Benchmarking RK3588 NPU matrix multiplication performance EP3

Today is the last day of CNY and being honest, I have nothing to do. Out of nowhere, I decided to look deeper into RK3588's NPU performance characteristics. To figure out what it actually needs to be performant. Like how batch size and native/normal layout affects the performance. I haven't done any of these before, as llama.cpp only supports one configuration, the normal layout with batch size of 1. But knowing more could unlock more potential right?

You can find the previous posts on the topic here:

Benchmarking RK3588 NPU matrix multiplication performance EP2

Benchmarking RK3588 NPU matrix multiplication performance

The source code for the benchmarking tool is available here:

My RK3588 NPU matrix multiplication benchmarking tool

Some concepts for the Rockchip matrix multiplication API

The matrix multiplication API specifies quite many things. The list includes:

The shape of the two input matrices (M, N, K)
The type of the input matrices (float16, int8, int4)
The layout of the input matrix A and output matrix C (normal/native)
The layout of the input matrix B (normal/native)

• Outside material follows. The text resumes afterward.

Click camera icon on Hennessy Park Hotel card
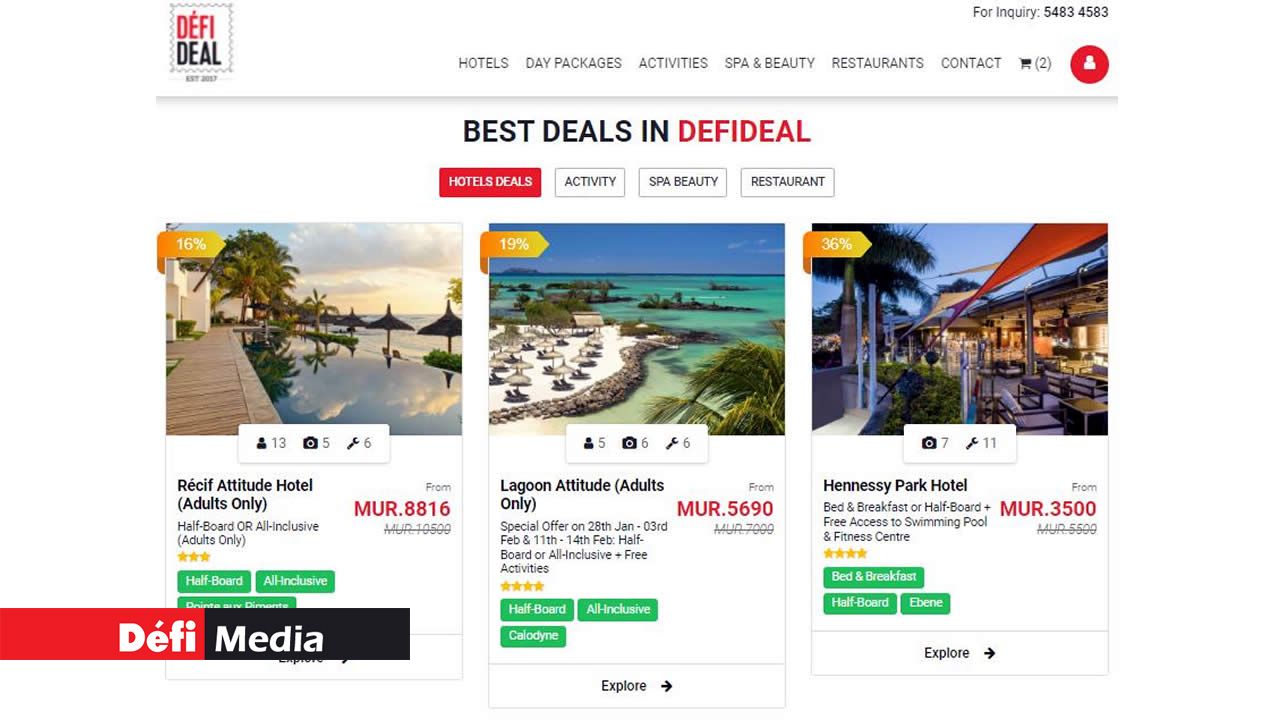This screenshot has height=720, width=1280. [x=929, y=443]
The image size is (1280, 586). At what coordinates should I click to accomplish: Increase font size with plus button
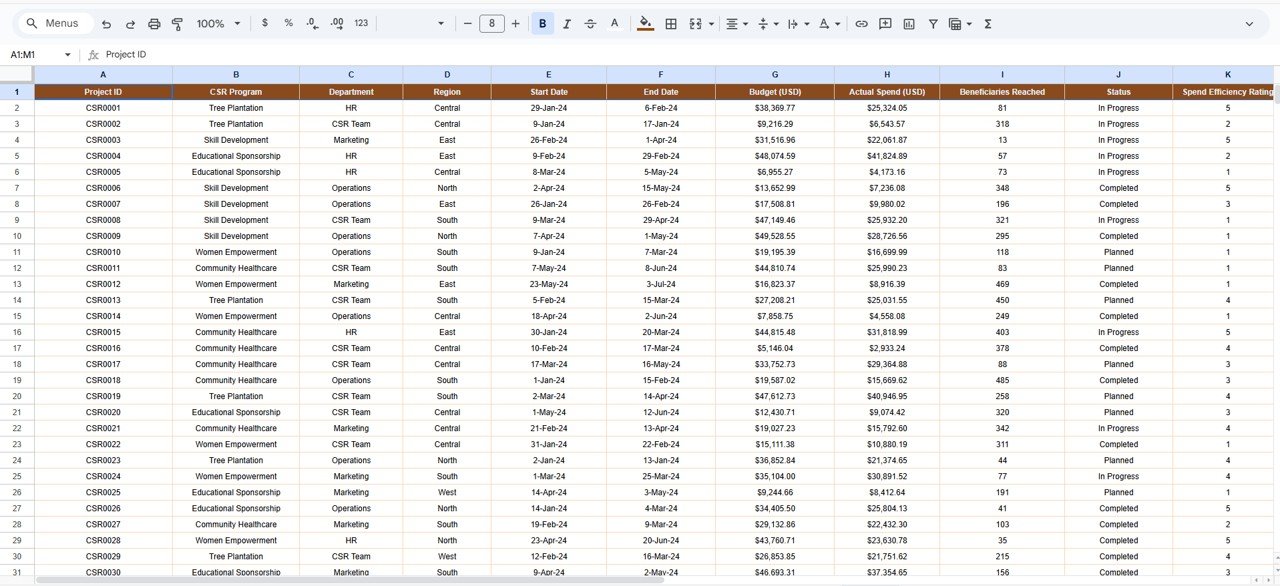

Matrix shapes and types are quite self-explanatory. Matrix layout needs some explanation. The normal layout is the row-major layout that we are all used to. The native layout is specific to the NPU and and basically interleaves the rows of the matrix. The header file not the documents specifies how it impacts the performance. Which I find out is it has major impact.

Results

The benchmarking tool generates a 11MB CSV that I ran some analysis on. The results are quite informative. The analysis script is written in C++ and the ROOT data analysis framework. In case you are wondering.

Best case performance

My first question coming into mind is how fast exactly is the NPU. I got bit by the NPU's performance, as of now I can't get llama.cpp to run meaningfully faster on the NPU vs the CPU. And I've seen reports saying the NPU tops at 10GFLOPS FP16 in practice. How fast is it really? Turns out the NPU can get to 900 GFLOPS FP16 doing an 128x1024x8192 matrix multiplication. That's close to the theoretical peak of 1 TFLOPS. But the performance quickly drops with K getting larger and large.

I suspect the NPU can only hold so many data in its SRAM. And the performance drop off is due spilling to the DDR.

INT8 performance is as expected, 2x of FP16. And the performance drop off along the K axis is not as severe. This time peaking at ~1.8 TOPS around 128x1024x8192. INT4 is another 2x of INT8, peaking at almost 4 TOPS.

Image: The NPU reaching almost 4 TOPS INT4

Suffering from low M and memory bound

In the majority of the cases, llama.cpp will be doing GEMV instead of GEMM. Where the M dimension is 1. I suspect the NPU is going to suffer from this. And the results are as expected. The performance drops off significantly when M is low. The M==1 data point isn't visible on all 3 lines.

Image: Performance graph with M=1 but K == N == 4096.

Interestingly, the performance graph looks exactly like the compute bound vs memory bound graph. The performance first increases linearly, then flattens out. However the ratios between the lines doesn't match what memory bounded would look like. I suspect there are inefficiencies in the NPU's memory access pattern. Or compute units are not fully utilized.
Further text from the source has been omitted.